Your internet connection, web sites and services.
Internet and Web
John records his daughter's volleyball games and he's having issues uploading the 4K video. Leo says that's not surprising. We're all uploading more, and bandwidth is usually "asymmetric" where download speeds are much faster than upload speeds. John could pay for the next tier of service. If he has Google Fiber in his area, it's symmetric which is much faster.
Piam has a website to sell a home based fire suppressant. He wants a simple system that makes it easy to update. He uses Populr.me and it's just not easy. Leo says it's not cheap either. Sure they give him stats, but a good web host will do that as well. They don't use eCommerce either, which is what Piam needs. They also mislead people as to who uses their service, and they make an ad for their service on his paid site. Piam really wants to have eCommerce built in since he's trying to sell something.
Jack is a teacher and he uses Facebook to keep an eye on his at-risk students in case they post suicidal thoughts online. Now Facebook is questioning whether he is a real person or not. Leo says Facebook's new policy requires users to use the same name as is on their ID. This is to prevent bogus accounts from being created, or from identities being stolen. It's likely someone complained to Facebook that Jack wasn't using his right name, even though there's a very good reason not to. Jack could Google student names and then look at their Facebook page without logging in, though.
There's a new friend scam going on Facebook where phantom accounts try to get you to add them. Kim Schaffer had that issue last night and went to her settings and changed it to friend of friends only.
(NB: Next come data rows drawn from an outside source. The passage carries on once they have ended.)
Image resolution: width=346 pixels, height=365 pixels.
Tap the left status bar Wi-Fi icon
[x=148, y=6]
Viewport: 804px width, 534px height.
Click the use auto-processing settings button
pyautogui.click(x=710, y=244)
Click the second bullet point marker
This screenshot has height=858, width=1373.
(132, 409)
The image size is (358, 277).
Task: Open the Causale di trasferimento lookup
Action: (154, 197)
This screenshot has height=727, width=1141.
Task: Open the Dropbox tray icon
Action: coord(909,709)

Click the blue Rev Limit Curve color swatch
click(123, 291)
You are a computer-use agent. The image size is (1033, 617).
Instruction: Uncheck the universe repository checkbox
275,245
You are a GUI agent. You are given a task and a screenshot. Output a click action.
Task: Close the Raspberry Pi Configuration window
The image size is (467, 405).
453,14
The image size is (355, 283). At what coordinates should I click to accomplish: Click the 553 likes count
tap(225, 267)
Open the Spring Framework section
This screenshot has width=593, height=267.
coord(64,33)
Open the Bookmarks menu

Leo says that it's a spam scam, but he isn't really sure what there is to gain by it. Another new scam is called Facebook Kidnapping where other people will copy all your images and create another account. Leo recommends being very picky about friending people. Keep your privacy settings limited and only friend people you know or are recommended by others.
Johnny went to Yellowstone National Park this week for the first time. This week's app is FlightRadar24. This will show you all of the planes in the sky, and where they're going. Very fun for aviation geeks.
Brandon would like to create affiliate links so that he'll get a percentage of the sale. Leo says that Amazon was one of the early pioneers with this. Brandon could check out ClickSure.com, which would allow him to do this.
Check out this Wikipedia page on Affiliate Marketing for information on the history of affiliate marketing online, and the pros and cons of these programs.
Joan is trying to add a link to her Paypal account in a Word document. When she copies and pastes the link, she just gets an error message that says "last action could not be completed." Leo says that just typing the URL should automatically turn the text into a hyperlink. Leo advises not copying and pasting a link. Joan should just give people her email address that's connected to her Paypal account. Paypal has a new mobile money transfer that will give her a special address so that she can transfer money directly.
Christopher streams videos of his gameplay on Twitch.tv and his computer is starting to bog down. Leo says those "Let's Play" videos are huge, but it really does tax the processor power when it's juggling both high performance gameplay and streaming. Most use two computers networked together so that one plays the game while the other broadcasts the videos, but Leo says that's not ideal, actually.
Victor wants to know how the Internet works and who owns it. The Internet is essentially a collection of networks. There's a great book about its foundation called Where Wizards Stay Up Late: The Origins Of The Internet by Katie Hafner. It was a project of DARPA which got computers and networks to talk to each other. So in essence, the Internet is merely a protocol, with individual networks owning each other. The wires between them, however, are owned by ISP companies.